Tuesday , March 19, 2019

Host Card Emulation Takes Another Step with Key Sequent Software Issuance Solution

Sequent Software Inc. on Tuesday launched a solution that will let card issuers take advantage of so-called host card emulation, a protocol that allows issuers to provision digital cards for mobile payments while bypassing the phone-based secure element. With the new solution, issuers will also be able to embed their digital cards in mobile apps created by other developers.

Sequent says it has signed a “global” financial institution to use the new product, but it does not yet have permission to name the bank.

The Mountain View, Calif.-based company, founded in 2010, thus becomes one of the first vendors to enable a form of mobile payments that many observers say is reviving the prospects for near-field communication (NFC), a technology that lets consumers pay by waving or tapping their phones near or on a contactless reader. With host card emulation, NFC relies on cloud storage of card credentials, rather than storage in the secure element, a chip usually controlled by the mobile carrier. In bypassing the secure element, issuers avoid carriers’ fees for access to the phone, a cost many experts say was hindering NFC development. Last fall, host card emulation, or HCE for short, became a practical reality with Google Inc.’s release of its latest mobile operating system, Android 4.4, which supports the protocol.

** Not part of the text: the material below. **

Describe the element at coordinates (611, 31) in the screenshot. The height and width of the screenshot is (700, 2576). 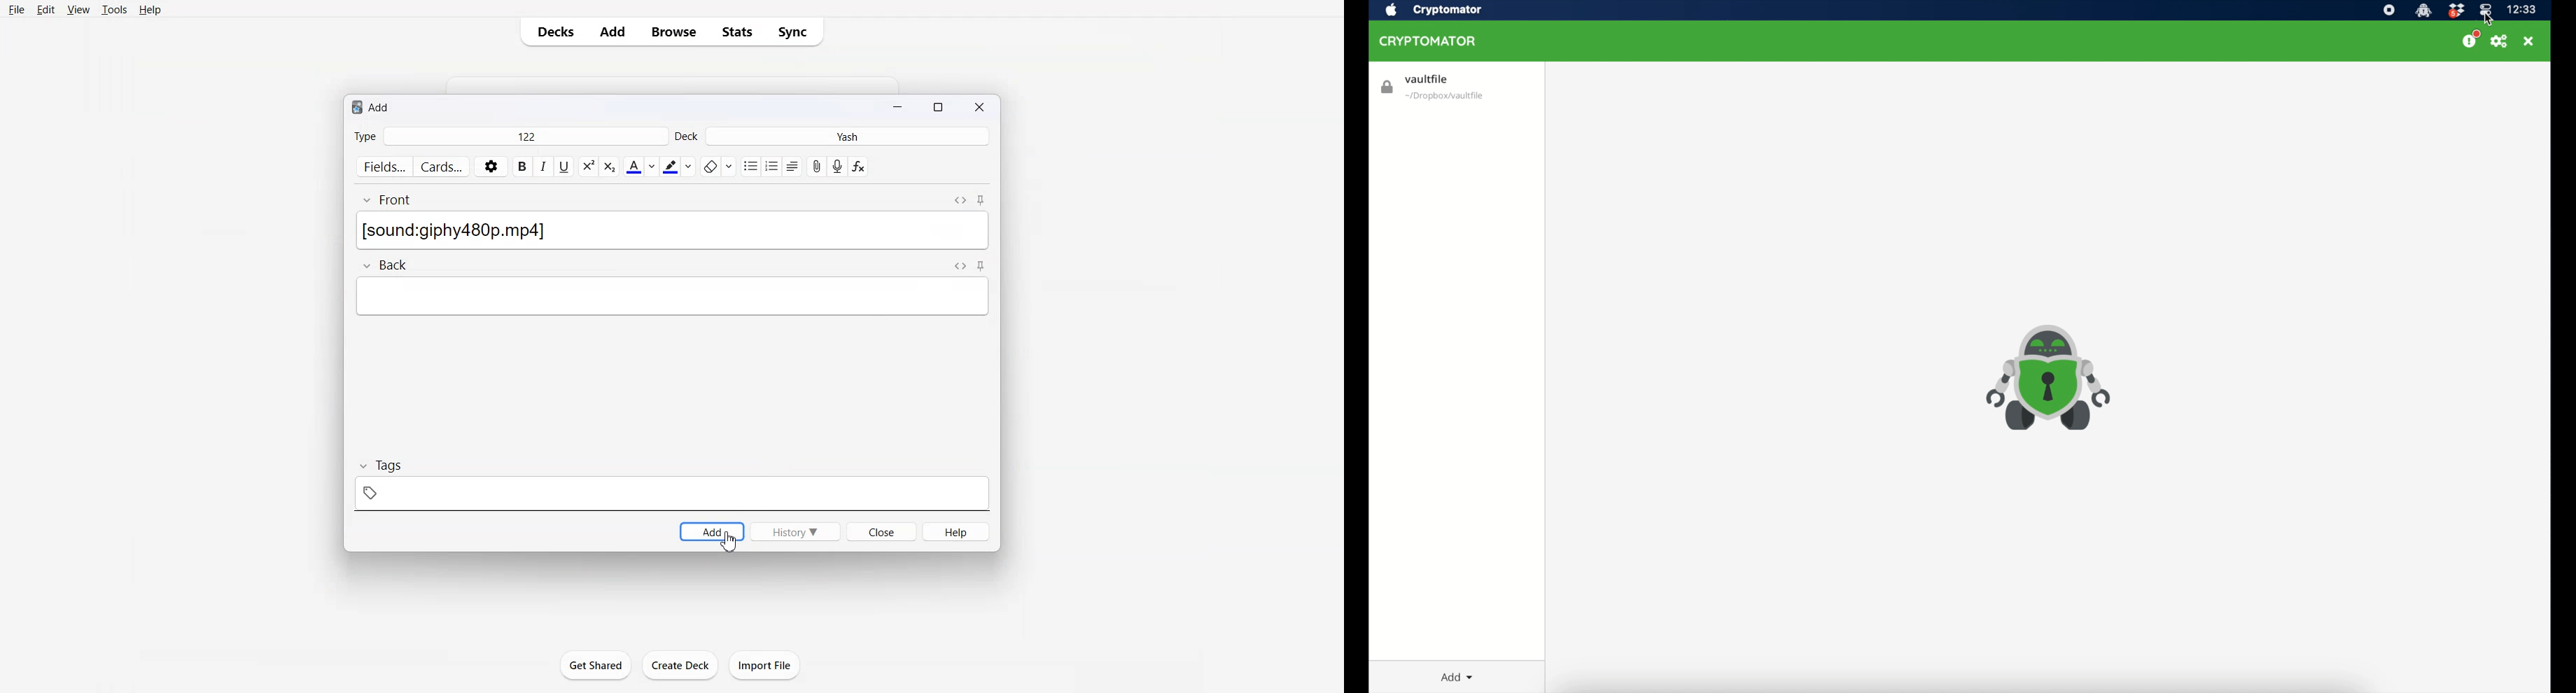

Now Sequent executives say that with the company’s new HCE-based digital issuance software, issuers will be able to provision cardholder credentials from a cloud configuration in compliance with new specifications set out by Visa Inc. and EMVCo, a standards body controlled by Visa, MasterCard Inc., and other card networks. The specifications include rules for masking card credentials with one-time tokens that would be useless to thieves if intercepted.

“We’re trying to solve for ubiquity and scale,” Robb Duffield, chief executive at Sequent, tells Digital Transactions News. Scalability improved earlier this month, he adds, when Visa approved the company’s digital-issuance platform, which enables provisioning to secure elements as well as host card emulation. “We want to interoperate with any form factor, cloud being the most relevant today,” Duffield says. “Our Visa approval is very important. This is still a payments industry. You still have to get the approval of Visa, MasterCard, American Express, and EMVCo.”

MasterCard is working on its own set of HCE specs and expects to release them by the end of June.

A key element of the new solution, Sequent executives say, is the ability for issuers to extend digital cards into partners’ apps, a move that would allow cardholders to have instant payment capability. “Some issuers will build back-end systems themselves, but they haven’t cracked the nut yet of how to let the credentials work in any trusted app,” notes David Brudnicki, Sequent’s chief technology officer. “That’s where we come in. We’ve cracked the nut.”

Indeed, some observers see this process reversing the course followed so far in mobile payments, in which app developers like Google and Isis court banks and merchants. Now, these observers say, issuers will have the capability to court app developers.

“We will see issuers working with third parties and retailers to allow consumers to take their payment credential or a token in to third-party and retailer apps for payment,” predicts Cherian Abraham, global consulting practice analyst at Experian Decision Analytics, in an email message. “Issuers will struggle a little with this, but consumers want the ability to pay for things wherever and whenever, and trying to lock them down to a specific app, even if it is the bank’s own mobile-banking app, seems counterproductive.”

But others caution that, for all HCE’s promise, consumers and merchants first must show interest in mobile payments, something that hasn’t been overly evident so far. “Before HCE can take off, merchants and consumers need to become more interested and engaged in making point-of-sale payments with their phones at places other than Starbucks,” says Rick Oglesby, a senior analyst at Double Diamond Payments Research.